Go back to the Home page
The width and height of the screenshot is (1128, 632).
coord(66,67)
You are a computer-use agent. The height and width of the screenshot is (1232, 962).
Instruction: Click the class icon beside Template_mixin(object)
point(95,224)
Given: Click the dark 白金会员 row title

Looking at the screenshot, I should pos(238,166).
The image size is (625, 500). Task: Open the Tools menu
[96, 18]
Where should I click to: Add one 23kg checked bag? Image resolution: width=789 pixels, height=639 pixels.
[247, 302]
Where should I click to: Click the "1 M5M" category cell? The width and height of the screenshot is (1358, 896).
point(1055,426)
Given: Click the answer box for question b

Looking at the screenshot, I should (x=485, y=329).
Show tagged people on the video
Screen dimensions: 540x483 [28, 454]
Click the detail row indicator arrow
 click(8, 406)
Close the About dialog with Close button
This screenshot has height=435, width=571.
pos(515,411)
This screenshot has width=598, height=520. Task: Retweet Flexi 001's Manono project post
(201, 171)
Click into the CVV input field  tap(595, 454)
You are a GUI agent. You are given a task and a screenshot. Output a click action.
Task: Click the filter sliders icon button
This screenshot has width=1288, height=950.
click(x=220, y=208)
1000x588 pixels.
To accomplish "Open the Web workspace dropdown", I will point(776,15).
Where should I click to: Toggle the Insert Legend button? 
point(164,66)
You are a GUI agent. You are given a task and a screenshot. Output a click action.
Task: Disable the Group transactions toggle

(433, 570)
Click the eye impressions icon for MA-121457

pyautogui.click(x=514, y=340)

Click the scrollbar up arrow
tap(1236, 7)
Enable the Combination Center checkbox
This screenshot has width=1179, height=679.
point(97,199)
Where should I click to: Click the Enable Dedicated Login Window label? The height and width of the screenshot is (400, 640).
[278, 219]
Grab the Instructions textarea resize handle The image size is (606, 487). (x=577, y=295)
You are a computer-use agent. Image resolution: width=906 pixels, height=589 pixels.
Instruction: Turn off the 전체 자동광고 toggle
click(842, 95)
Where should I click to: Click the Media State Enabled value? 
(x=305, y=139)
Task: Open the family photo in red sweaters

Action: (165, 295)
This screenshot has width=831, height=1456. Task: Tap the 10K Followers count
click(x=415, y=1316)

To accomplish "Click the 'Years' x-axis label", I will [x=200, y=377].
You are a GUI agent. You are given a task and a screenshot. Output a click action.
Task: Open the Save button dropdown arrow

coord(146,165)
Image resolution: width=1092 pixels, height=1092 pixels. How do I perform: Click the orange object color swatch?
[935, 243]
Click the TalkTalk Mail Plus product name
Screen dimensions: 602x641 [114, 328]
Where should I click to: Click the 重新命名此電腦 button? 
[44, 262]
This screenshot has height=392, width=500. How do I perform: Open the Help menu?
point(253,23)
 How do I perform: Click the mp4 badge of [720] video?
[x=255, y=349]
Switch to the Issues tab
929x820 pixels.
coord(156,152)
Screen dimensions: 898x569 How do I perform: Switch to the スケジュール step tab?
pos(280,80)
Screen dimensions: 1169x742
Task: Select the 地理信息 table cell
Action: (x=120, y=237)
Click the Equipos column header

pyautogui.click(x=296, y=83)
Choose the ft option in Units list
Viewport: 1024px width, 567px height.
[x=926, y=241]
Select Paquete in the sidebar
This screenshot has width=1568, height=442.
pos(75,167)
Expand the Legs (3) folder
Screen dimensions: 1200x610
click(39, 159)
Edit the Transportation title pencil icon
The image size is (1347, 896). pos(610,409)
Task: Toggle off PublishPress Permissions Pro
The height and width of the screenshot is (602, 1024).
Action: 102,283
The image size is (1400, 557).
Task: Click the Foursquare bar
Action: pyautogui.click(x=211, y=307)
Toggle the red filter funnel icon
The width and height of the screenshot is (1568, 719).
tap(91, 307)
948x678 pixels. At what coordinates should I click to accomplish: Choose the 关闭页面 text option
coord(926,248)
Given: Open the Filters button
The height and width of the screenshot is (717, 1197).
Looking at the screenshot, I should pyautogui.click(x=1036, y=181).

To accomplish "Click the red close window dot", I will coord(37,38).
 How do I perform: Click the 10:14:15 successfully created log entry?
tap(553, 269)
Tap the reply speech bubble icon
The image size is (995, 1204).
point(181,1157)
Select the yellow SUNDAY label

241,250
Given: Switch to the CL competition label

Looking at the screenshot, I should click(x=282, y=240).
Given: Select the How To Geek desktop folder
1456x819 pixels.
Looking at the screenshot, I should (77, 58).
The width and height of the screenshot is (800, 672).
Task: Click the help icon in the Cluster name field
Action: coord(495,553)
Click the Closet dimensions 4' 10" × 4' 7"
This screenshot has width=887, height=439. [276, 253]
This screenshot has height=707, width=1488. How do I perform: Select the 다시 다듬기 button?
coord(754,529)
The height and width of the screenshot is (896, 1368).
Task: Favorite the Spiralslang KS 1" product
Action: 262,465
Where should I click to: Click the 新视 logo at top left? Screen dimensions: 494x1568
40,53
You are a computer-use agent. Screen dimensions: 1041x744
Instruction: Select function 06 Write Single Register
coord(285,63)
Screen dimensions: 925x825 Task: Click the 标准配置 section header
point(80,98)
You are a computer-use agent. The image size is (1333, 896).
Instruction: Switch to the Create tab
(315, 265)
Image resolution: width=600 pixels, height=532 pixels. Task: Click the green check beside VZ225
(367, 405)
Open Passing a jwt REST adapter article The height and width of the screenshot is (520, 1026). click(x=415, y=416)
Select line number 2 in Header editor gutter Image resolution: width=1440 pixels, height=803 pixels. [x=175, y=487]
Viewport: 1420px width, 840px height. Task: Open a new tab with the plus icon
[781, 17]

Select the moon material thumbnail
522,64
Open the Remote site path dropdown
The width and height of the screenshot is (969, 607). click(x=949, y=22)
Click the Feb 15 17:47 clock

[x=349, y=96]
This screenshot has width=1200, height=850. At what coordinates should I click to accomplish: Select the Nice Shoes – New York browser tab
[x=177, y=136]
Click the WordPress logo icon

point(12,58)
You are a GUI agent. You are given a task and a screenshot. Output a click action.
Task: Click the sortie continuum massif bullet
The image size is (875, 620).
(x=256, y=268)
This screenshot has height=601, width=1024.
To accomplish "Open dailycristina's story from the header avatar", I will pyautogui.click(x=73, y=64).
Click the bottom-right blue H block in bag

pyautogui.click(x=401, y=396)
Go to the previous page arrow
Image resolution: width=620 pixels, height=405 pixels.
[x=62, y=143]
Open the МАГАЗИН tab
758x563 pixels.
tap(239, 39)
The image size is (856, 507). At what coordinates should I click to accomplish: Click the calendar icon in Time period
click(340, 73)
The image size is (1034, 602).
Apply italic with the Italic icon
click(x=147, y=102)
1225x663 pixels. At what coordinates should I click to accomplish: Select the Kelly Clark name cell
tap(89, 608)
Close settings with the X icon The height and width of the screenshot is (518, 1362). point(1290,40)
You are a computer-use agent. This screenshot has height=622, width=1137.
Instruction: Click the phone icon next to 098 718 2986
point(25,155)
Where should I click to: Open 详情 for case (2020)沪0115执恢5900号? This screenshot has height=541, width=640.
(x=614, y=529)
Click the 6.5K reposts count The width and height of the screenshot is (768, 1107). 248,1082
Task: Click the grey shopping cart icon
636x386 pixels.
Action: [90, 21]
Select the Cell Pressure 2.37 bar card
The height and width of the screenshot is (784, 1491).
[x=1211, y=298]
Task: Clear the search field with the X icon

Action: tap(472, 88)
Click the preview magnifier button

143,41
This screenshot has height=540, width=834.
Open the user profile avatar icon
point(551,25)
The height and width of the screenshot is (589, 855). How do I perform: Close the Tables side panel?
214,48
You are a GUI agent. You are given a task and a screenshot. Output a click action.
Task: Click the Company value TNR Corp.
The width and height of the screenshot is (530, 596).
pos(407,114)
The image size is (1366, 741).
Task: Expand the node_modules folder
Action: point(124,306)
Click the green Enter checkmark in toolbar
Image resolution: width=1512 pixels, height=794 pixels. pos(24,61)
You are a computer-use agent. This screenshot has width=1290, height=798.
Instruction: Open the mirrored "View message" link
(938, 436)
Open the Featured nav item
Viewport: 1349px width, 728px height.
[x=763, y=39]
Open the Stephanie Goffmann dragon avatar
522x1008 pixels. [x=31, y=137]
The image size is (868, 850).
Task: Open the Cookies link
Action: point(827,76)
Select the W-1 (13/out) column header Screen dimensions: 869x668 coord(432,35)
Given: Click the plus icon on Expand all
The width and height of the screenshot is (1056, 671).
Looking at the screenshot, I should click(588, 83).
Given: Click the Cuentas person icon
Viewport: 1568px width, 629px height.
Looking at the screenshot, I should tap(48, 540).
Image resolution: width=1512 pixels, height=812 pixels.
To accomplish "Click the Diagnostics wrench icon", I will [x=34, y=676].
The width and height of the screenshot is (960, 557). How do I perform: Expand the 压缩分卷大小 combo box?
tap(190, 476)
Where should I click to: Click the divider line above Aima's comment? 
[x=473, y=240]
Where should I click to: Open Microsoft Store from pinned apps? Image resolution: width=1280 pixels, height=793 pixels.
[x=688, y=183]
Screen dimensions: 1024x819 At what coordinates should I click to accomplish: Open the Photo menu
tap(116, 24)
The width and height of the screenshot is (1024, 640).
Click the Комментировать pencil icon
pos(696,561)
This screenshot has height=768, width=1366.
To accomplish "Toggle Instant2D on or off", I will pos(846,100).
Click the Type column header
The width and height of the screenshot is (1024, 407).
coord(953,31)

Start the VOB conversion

EXERCISE BRIEF: Return every line from the records above that holds the word "computer".

PROBLEM SOLUTION:
You are a computer-use agent. The height and width of the screenshot is (1232, 962).
You are a computer-use agent. Image resolution: width=906 pixels, height=589 pixels.
You are a computer-use agent. Screen dimensions: 1041x744
You are a computer-use agent. The image size is (1333, 896).
You are a computer-use agent. This screenshot has height=622, width=1137.
You are a computer-use agent. This screenshot has width=1290, height=798.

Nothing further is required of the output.